Highly Stable Covalent Organic Framework for Palladium Removal from Nuclear Wastewater

Abstract

The effective management of High-Level Liquid Waste (HLLW) is critical for environmental and human health protection. The presence of platinum group metals (PGMs) in HLLW, particularly their refractory nature due to their high melting points, complicates vitrification processes. This study presents a targeted adsorption strategy using COF-42 for Pd2+ sequestration in HLLW systems. The comprehensive characterization of COF-42 and its Pd-loaded counterpart (Pd@COF-42) via PXRD, FT-IR, TGA, XPS, and SEM confirms structural robustness and successful Pd2+ incorporation.
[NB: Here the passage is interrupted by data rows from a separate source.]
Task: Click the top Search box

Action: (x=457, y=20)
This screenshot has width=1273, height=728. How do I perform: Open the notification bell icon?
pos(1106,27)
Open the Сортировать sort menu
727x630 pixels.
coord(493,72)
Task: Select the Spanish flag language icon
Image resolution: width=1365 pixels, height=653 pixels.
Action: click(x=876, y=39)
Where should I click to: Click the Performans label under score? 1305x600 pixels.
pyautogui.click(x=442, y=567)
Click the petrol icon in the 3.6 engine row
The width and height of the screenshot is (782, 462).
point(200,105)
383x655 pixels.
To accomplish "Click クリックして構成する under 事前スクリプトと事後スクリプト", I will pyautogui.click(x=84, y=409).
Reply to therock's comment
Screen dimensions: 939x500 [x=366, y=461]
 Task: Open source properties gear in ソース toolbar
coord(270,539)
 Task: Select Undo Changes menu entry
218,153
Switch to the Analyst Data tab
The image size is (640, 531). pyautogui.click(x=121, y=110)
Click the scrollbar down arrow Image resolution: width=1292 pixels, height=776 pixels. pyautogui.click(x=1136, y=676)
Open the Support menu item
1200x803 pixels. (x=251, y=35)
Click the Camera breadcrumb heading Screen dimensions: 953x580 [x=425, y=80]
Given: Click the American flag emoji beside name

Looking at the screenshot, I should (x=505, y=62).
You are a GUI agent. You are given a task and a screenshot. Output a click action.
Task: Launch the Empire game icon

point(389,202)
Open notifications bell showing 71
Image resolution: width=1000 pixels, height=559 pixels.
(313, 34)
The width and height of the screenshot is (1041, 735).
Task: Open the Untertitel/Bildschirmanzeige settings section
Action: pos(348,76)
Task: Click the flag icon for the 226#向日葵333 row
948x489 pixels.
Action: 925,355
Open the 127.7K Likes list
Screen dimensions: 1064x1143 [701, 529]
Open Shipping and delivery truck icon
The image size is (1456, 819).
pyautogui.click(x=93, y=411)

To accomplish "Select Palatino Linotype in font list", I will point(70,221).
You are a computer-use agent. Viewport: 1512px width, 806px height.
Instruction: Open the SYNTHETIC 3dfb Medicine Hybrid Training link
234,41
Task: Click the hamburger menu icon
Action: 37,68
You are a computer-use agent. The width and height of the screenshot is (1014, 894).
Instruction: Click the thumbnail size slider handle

Kinetic and thermodynamic analyses reveal pseudo-second-order adsorption behavior with a maximum capacity of 170.6 mg/g, highlighting the exceptional Pd2+ affinity. Systematic optimization identifies HNO3 concentration (≤3 M) and adsorbent dosage (≤30 mg) as critical parameters governing adsorption efficiency through protonation–deprotonation equilibria. Furthermore, COF-42 exhibits superior selectivity for Pd2+ over 13 competing metal ions and maintains ~80% adsorption efficiency after four regeneration cycles. These performance metrics originate from the synergistic interplay of (1) framework flexibility enabling adaptive Pd2+ coordination, (2) hierarchical porosity facilitating ion diffusion, and (3) dense –NH/–NH2 groups acting as electron-rich chelation sites.